Brewer (’03 Comm.), chief revenue officer at Nintex, a global process management and automation platform, said the speed at which information can now be accessed has changed the expectations of business owners and operators. “Being tech savvy is quickly becoming a requirement,” he said. “Leaders expect an immediate return on investment, and the pressure falls on front and middle line leaders within companies to keep up.”

Ben Brewer

He also said artificial intelligence (AI) has become the buzzword that automation was five or six years ago. Using data that’s been cleaned, AI creates a code that can do repetitive tasks. Companies are creating communities focusing on the value data creates for consumers, he said. “The consumer is the product,” he said, “and they are figuring this out. They don’t have to meet with a company rep or require any human engagement because of the automation AI enables.”

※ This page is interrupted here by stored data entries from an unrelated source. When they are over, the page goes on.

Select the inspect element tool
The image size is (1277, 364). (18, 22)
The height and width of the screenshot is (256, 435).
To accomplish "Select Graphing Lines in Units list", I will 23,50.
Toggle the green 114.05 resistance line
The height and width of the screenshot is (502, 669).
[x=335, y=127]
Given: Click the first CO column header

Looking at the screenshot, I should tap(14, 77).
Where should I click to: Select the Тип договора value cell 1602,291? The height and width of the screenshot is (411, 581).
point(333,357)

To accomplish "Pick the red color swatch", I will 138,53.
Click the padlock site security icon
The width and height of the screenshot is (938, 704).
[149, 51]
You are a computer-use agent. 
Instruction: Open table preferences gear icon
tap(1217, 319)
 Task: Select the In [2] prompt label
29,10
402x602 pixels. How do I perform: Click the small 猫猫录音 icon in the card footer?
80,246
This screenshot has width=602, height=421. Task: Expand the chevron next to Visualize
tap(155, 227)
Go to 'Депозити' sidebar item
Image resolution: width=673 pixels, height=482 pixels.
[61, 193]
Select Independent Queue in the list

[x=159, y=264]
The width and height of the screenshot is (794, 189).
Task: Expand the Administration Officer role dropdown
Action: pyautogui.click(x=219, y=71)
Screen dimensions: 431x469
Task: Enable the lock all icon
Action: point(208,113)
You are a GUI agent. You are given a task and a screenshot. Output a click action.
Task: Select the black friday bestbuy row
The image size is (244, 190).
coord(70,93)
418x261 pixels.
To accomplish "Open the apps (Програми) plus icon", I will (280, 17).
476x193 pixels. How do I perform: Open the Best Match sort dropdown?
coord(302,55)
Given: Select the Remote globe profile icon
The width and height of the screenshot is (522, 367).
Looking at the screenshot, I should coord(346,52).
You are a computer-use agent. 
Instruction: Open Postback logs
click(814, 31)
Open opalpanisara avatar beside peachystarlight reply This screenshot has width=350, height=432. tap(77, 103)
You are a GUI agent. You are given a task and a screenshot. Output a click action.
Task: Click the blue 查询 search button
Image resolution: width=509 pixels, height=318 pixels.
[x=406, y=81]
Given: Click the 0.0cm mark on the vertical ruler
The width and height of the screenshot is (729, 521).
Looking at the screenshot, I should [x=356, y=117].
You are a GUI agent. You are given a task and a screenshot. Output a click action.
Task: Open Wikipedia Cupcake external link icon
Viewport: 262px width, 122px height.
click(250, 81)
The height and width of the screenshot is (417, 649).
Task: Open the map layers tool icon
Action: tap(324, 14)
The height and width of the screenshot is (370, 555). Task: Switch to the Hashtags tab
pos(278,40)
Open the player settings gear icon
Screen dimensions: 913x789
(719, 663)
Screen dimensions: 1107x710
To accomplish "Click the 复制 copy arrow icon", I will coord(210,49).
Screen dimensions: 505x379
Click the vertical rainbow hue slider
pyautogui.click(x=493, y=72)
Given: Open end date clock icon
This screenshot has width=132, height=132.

He said management information systems majors in particular should learn to be comfortable with the uncomfortable when it comes to the rapidly pace of change in business operations.

Fisher added companies are rapidly adopting more automation into their products because people no longer want to talk by phone. She said a company’s reliability is critical and advised students that developing this skill is even more important when working in a remote environment.

Walton Lecturer Illustrates COVID-19 Impacts on Supply Chain and Risk Management

Nathan Mallory

Nathan Mallory, director of risk management and insurance – The Americas for Expeditors International, shared insights on how COVID has affected the global transportation industry and impacts to consumers in his Walton Lecture address. But even before COVID spread across the world in full force, the transportation industry was experiencing instability due to changes in global trade partnerships, he said.

One of the most impactful changes was a trade war with China that occurred when the Trump administration investigated the country for unfair trade practices relating to technology, intellectual property, and innovation. As a result of the investigation, the United States increased tariffs on certain commodities coming out of Asia and China, which raised their operations costs by nearly $50 billion. This, along with China’s retaliatory tariffs, greatly affected the $435 billion’s worth of goods normally imported to the United States, he said.

When COVID spread in 2020, ocean, air and truck transportation of freight temporarily stopped, causing a backlog of freight stored in warehouses and rail yards, he said. As airlines became grounded, managers lost 25 percent of their capacity to move freight by air. “The net result was skyrocketing shipping costs for cargo containers and longer shipping times. The typical 40-day transit time from Asia to the United States slowed to over 70 days,” he said.

“Things aren’t much better today,” Mallory said. “We are still having congestion in ports and the implications for risk range from potential catastrophic events, such as a fire or explosion from having property stored too closely, to the ships themselves losing containers in rough seas.”

At this point it’s impossible to predict if impacts to consumers and the market will continue for six months or two years, he said, though some companies, including Target, Amazon, and Walmart are chartering entire cargo planes or ships to get higher volumes of freight to the United States.